Cash disbursements, or payments from one party to another, are made every day by small businesses to pay for services or goods. Accurately tracking cash disbursements is an essential part of healthy financial management for small businesses, especially in your accounting. 

To help you with this process, this article will provide you with a definition of this payment type, examples, and how to keep tabs on disbursements. 

What is cash disbursement?

A cash disbursement is any payment made from one business or individual to another in exchange for goods or services. While it has the word “cash” in it, this phrase can be applied to any method of payment used in your business, whether that be physical currency, a check, an ACH payment, or a different form of digital payment altogether.

As a business owner, you’re handling cash disbursements all the time—when you pay your bills, purchase materials, receive orders from customers, pay dividends, or even cut your employees’ paychecks.

Cash disbursement examples

Here are some examples of cash disbursements that you’re likely to encounter as a small business owner:

  • Dividend payment: Redistributing a portion of your profits among other shareholders is a routine payment for most business owners. When you distribute this money from your business accounts to the individual accounts of those who are involved in your company, it’s considered a cash disbursement.
  • Payment of a business loan: Have you received a loan for your business to expand, grow, or hold steady during a particularly tumultuous moment in the history of your company? If so, each and every payment you’ve made on that loan was a cash disbursement.
  • Paying employee salaries: If you have staff, then you’re also routinely running payroll. Whether you pay weekly, bi-weekly, or monthly, each time you do payroll, you’re disbursing money from your business account to another individual’s account.
  • Purchasing inventory and office supplies: Every business, regardless of its scale or industry, needs supplies to run smoothly. These could be manufacturing materials, office supplies, or cleaning products to keep a storefront in tip-top shape. This is another routine and often overlooked example of cash disbursements.
  • Refunding a customer for a returned product or refunded service: In the unfortunate event that a customer or client needs a refund, returning their money back to their account is a cash disbursement.

How to keep tabs on your cash disbursements

Many business owners find it helpful to keep a cash disbursement journal.
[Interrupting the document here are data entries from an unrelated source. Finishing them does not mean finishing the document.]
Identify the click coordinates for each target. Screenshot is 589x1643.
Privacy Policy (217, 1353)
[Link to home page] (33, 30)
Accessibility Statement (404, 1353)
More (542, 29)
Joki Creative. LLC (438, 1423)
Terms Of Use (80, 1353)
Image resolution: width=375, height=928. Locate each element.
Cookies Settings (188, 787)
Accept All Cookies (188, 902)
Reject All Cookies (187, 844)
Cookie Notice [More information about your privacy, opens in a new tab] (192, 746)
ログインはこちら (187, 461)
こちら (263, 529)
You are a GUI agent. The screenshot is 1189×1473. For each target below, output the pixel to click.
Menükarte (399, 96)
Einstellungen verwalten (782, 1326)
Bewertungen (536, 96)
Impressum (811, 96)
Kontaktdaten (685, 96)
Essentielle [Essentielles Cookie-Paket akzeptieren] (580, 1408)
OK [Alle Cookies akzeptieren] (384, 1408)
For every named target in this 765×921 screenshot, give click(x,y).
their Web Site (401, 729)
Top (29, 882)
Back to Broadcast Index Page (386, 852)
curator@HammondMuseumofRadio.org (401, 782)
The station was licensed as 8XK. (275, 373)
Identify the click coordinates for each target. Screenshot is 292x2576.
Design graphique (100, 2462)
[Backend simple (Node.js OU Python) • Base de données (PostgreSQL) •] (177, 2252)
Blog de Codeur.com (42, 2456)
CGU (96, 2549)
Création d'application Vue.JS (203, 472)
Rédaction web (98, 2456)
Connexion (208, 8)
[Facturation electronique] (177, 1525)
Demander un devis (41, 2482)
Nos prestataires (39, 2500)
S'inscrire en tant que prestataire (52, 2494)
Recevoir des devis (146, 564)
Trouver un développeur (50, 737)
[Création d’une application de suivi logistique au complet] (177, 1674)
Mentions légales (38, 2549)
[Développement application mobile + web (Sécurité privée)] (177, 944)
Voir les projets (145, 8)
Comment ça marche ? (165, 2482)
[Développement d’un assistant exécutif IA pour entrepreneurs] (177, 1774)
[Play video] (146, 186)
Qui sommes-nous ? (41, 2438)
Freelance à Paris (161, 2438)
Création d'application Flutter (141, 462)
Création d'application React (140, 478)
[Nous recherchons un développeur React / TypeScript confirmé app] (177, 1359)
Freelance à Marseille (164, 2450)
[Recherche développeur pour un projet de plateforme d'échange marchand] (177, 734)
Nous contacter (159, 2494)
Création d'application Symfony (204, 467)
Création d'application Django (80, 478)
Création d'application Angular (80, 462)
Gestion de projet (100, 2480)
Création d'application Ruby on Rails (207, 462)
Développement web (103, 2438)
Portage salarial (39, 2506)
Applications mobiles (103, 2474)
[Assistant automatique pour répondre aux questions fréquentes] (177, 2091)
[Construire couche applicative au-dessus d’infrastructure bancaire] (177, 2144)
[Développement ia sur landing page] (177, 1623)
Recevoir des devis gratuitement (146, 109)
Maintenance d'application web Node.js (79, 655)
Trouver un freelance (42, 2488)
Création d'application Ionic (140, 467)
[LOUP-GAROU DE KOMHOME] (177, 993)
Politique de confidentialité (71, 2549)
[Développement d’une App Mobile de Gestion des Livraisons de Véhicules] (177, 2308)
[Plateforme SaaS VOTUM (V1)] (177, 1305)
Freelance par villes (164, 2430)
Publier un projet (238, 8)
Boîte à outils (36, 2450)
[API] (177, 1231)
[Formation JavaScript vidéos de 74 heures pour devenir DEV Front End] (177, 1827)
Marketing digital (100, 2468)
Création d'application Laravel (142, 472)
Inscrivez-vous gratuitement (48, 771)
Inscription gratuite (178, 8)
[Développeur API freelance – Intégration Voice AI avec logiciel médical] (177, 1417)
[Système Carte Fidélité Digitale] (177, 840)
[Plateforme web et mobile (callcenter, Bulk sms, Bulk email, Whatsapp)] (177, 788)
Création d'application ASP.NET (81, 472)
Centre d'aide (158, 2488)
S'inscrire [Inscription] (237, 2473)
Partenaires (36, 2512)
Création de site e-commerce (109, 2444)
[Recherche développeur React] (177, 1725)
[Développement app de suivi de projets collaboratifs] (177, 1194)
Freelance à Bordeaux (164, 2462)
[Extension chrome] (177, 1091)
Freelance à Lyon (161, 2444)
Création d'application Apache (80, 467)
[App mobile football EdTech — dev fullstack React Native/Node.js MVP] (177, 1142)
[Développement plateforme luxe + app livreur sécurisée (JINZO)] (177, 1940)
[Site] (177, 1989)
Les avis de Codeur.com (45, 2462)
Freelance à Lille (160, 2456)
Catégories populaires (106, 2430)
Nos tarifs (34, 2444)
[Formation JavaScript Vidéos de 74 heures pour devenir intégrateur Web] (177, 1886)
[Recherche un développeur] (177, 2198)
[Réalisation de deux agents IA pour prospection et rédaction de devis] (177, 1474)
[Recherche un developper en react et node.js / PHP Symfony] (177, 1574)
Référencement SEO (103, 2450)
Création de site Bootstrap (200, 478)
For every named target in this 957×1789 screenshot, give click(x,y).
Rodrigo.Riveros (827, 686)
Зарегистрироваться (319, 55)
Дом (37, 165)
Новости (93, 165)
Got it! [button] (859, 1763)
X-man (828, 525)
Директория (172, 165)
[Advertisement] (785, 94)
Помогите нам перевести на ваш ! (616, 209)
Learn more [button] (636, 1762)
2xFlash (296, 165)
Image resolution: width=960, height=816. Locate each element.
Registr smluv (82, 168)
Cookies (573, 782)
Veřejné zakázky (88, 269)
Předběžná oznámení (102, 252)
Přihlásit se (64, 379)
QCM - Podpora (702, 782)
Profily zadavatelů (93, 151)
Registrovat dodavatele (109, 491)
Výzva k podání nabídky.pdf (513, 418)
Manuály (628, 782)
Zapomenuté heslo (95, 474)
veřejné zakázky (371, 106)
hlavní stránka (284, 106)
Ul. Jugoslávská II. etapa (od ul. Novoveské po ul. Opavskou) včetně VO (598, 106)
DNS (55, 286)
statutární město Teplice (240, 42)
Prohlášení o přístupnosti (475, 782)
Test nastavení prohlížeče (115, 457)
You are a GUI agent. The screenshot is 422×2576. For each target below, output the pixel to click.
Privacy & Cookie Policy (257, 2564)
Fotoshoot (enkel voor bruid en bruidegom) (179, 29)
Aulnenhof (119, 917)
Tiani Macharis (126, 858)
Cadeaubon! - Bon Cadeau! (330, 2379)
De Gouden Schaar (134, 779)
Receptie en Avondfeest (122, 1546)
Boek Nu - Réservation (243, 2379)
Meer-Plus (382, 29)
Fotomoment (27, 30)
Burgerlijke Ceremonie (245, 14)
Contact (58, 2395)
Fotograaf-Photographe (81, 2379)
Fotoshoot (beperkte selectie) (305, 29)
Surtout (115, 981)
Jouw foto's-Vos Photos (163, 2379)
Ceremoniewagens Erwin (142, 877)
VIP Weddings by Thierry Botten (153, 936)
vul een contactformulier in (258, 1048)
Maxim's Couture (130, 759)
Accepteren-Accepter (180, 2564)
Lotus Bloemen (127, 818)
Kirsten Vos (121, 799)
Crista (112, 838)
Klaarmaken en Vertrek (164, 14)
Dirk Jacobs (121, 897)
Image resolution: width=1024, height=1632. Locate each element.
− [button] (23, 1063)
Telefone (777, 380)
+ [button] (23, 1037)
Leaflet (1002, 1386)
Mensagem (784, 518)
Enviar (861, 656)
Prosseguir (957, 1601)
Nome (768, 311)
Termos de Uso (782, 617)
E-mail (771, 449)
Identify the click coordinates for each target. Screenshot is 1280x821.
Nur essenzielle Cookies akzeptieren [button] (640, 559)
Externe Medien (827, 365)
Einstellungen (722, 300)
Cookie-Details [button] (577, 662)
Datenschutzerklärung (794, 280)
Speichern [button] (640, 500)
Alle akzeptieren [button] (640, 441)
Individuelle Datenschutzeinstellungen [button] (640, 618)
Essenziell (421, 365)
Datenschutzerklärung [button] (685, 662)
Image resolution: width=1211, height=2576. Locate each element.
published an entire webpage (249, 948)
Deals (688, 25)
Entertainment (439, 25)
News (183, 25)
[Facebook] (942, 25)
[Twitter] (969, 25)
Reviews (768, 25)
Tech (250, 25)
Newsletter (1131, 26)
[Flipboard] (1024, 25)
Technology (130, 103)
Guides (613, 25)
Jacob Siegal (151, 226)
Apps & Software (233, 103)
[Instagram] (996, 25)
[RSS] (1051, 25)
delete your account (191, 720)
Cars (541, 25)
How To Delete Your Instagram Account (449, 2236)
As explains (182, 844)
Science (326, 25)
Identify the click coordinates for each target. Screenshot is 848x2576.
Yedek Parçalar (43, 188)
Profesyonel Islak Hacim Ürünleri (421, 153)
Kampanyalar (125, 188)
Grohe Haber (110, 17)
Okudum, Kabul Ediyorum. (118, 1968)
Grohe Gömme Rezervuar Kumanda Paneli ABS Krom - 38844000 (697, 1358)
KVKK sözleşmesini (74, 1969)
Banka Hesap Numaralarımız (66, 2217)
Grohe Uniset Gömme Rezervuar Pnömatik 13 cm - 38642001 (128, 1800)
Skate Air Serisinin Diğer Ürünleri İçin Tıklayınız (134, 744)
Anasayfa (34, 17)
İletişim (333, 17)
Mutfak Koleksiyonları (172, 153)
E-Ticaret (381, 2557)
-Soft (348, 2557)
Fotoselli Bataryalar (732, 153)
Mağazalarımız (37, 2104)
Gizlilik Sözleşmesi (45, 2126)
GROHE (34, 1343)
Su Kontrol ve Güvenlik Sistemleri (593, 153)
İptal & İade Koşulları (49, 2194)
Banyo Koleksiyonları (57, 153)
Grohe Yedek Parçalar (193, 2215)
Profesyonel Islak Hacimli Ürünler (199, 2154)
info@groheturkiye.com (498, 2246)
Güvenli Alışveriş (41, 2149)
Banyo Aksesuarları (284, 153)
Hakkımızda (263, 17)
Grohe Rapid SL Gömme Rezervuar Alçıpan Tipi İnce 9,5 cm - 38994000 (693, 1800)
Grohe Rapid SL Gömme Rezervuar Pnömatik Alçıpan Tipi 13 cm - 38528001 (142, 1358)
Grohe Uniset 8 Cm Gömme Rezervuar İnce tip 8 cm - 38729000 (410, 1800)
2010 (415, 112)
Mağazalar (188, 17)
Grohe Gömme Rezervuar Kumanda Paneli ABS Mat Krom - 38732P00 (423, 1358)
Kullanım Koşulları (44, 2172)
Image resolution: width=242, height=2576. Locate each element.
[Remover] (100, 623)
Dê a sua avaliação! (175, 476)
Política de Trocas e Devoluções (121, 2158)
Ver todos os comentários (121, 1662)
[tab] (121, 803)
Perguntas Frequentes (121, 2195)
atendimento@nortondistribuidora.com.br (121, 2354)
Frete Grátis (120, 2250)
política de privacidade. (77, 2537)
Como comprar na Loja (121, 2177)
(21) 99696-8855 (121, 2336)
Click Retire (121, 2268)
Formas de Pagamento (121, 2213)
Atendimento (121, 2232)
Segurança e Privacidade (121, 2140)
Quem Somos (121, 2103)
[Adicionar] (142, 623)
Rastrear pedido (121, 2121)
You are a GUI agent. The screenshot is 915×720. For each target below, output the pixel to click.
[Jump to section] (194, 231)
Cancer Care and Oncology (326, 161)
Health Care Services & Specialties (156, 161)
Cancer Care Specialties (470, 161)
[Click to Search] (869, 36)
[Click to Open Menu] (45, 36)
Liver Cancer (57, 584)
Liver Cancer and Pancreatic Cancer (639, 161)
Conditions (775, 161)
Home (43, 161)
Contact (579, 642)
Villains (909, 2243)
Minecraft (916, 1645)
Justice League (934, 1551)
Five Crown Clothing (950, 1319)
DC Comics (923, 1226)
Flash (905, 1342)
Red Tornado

This is essentially a record of your company’s accounts, noting each payment made, to whom it was paid, and how much was spent.

This may seem like extra work, but creating a record of each payment as soon as it is paid—even before it’s logged in the general ledger—ensures that you always have an accurate reflection of your cash flow. Not only is this a helpful tool for reconciliation, but in the event that you’re audited or something is missed elsewhere in your accounting practices, you’ll always have a comprehensive record to refer back to.

The bottom line

Small business accounting is no joke, but you’re likely better prepared than you think. Once you start making careful note of your expenditures, you’ll be able to avoid any hurdles that may come up down the road.

There are times in business when you reconcile your books, and things don’t add up. Occasionally, you need to verify payment before things have officially cleared. One great way to ensure you always have at least one complete record of your company’s outstanding payments is by maintaining a cash disbursement journal.